# Start of Task input
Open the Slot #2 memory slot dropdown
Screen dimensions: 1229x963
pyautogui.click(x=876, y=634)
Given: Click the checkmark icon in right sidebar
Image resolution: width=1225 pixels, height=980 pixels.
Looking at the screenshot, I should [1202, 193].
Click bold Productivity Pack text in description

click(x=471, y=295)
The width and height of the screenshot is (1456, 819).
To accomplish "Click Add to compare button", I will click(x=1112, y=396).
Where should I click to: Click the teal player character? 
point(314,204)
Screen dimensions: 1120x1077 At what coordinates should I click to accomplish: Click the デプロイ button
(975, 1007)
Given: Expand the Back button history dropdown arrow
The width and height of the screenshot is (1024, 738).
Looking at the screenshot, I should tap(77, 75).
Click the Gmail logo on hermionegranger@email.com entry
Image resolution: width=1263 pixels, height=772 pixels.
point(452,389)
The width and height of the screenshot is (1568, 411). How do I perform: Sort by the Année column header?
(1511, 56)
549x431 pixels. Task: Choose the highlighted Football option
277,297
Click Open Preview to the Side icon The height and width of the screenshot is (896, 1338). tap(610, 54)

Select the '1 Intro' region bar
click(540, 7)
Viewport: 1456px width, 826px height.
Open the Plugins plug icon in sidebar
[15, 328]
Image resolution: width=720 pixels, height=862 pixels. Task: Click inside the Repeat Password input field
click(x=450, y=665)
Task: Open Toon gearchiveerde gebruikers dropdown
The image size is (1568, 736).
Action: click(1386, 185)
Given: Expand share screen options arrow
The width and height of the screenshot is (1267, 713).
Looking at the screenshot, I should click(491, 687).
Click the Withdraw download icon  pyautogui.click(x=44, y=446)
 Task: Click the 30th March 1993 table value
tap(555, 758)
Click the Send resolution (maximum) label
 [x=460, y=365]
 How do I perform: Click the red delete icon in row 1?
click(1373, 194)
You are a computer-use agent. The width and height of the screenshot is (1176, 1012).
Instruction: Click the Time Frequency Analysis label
# End of Task input
Recast everything from the line containing "Given: Expand the" down to the final line as a numbered list. Leave out any blank lines.

_Answer in full_
1. Given: Expand the Back button history dropdown arrow
2. The width and height of the screenshot is (1024, 738).
3. Looking at the screenshot, I should tap(77, 75).
4. Click the Gmail logo on hermionegranger@email.com entry
5. Image resolution: width=1263 pixels, height=772 pixels.
6. point(452,389)
7. The width and height of the screenshot is (1568, 411). How do I perform: Sort by the Année column header?
8. (1511, 56)
9. 549x431 pixels. Task: Choose the highlighted Football option
10. 277,297
11. Click Open Preview to the Side icon The height and width of the screenshot is (896, 1338). tap(610, 54)
12. Select the '1 Intro' region bar
13. click(540, 7)
14. Viewport: 1456px width, 826px height.
15. Open the Plugins plug icon in sidebar
16. [15, 328]
17. Image resolution: width=720 pixels, height=862 pixels. Task: Click inside the Repeat Password input field
18. click(x=450, y=665)
19. Task: Open Toon gearchiveerde gebruikers dropdown
20. The image size is (1568, 736).
21. Action: click(1386, 185)
22. Given: Expand share screen options arrow
23. The width and height of the screenshot is (1267, 713).
24. Looking at the screenshot, I should click(491, 687).
25. Click the Withdraw download icon  pyautogui.click(x=44, y=446)
26.  Task: Click the 30th March 1993 table value
27. tap(555, 758)
28. Click the Send resolution (maximum) label
29.  [x=460, y=365]
30.  How do I perform: Click the red delete icon in row 1?
31. click(1373, 194)
32. You are a computer-use agent. The width and height of the screenshot is (1176, 1012).
33. Instruction: Click the Time Frequency Analysis label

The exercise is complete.